• [Extrait]
Pilotage contraignant des pratiques pédagogiques et externalisation du traitement de la difficulté scolaire sont au programme de la rentrée 2023.
Dans les médias, le ministre promet des groupes à effectifs réduits de renforcement et d’approfondissement en mathématiques ou en français, à raison d’une heure par semaine, où interviendraient des professeur·es des écoles (PE) sur la base du volontariat. Mais dans le communiqué du ministère, il n’est plus question que de regroupements interclasses (entières !) par niveaux. On peut légitimement douter de la disponibilité de PE, même volontaires, déjà en charge de leur classe pour intervenir au collège. Collectif de travail de la classe et séquences d’enseignement éclatés, intervenant·es supplémentaires, voilà qui va simplifier le passage au collège !

• [Travail à faire]
1) Recopiez sans aucune modification le passage de l'extrait qui commence par « Pilotage contraignant des » et se poursuit jusqu'à « au collège ! ».
2) Répondez brièvement à ces questions sur l'extrait :
(a) Qu'est-ce qui est au programme de la rentrée 2023 ?
(b) À raison de combien de temps par semaine les groupes promis par le ministre fonctionneraient-ils ?
(c) Dans le communiqué du ministère, de quoi est-il seulement question ?
3) Pour chaque affirmation, dites si elle s'accorde avec l'extrait, en répondant par oui ou par non et en citant les mots décisifs :
(a) Les professeur·es des écoles interviendraient dans les groupes sur la base du volontariat.
(b) Les groupes promis par le ministre porteraient sur l'histoire-géographie.
(c) Les regroupements évoqués dans le communiqué du ministère se font par niveaux.
Répondez uniquement à partir de l'extrait.

• [Données fournies]
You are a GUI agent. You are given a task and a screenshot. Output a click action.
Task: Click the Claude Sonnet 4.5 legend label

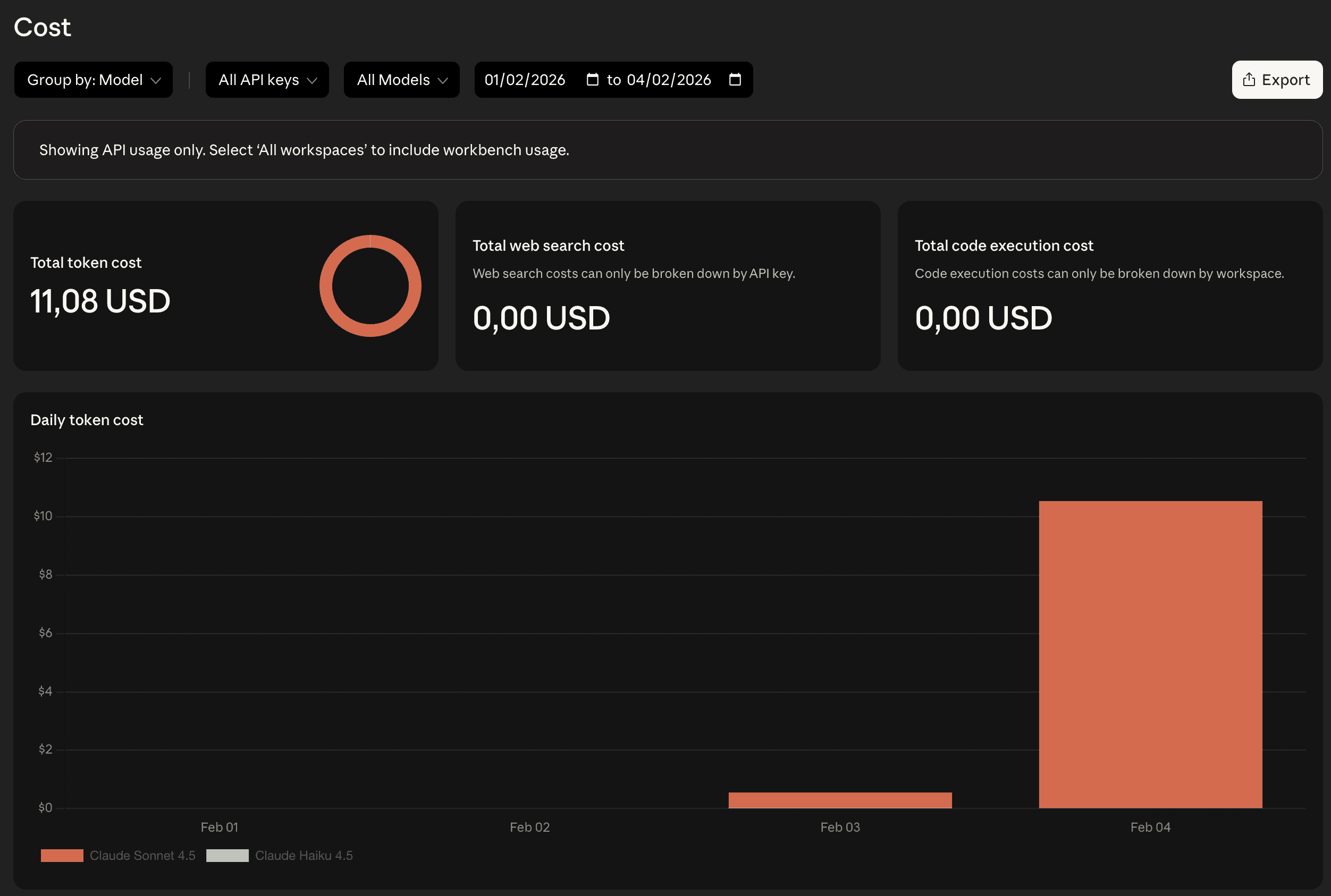pos(142,856)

• [Corrigé]
1)
Pilotage contraignant des pratiques pédagogiques et externalisation du traitement de la difficulté scolaire sont au programme de la rentrée 2023.
Dans les médias, le ministre promet des groupes à effectifs réduits de renforcement et d’approfondissement en mathématiques ou en français, à raison d’une heure par semaine, où interviendraient des professeur·es des écoles (PE) sur la base du volontariat. Mais dans le communiqué du ministère, il n’est plus question que de regroupements interclasses (entières !) par niveaux. On peut légitimement douter de la disponibilité de PE, même volontaires, déjà en charge de leur classe pour intervenir au collège. Collectif de travail de la classe et séquences d’enseignement éclatés, intervenant·es supplémentaires, voilà qui va simplifier le passage au collège !

2)
(a) Le pilotage contraignant des pratiques pédagogiques et l'externalisation du traitement de la difficulté scolaire.
(b) Une heure par semaine.
(c) De regroupements interclasses (entières) par niveaux.

3)
(a) Oui : « où interviendraient des professeur·es des écoles (PE) sur la base du volontariat ».
(b) Non : « en mathématiques ou en français ».
(c) Oui : « regroupements interclasses (entières !) par niveaux ».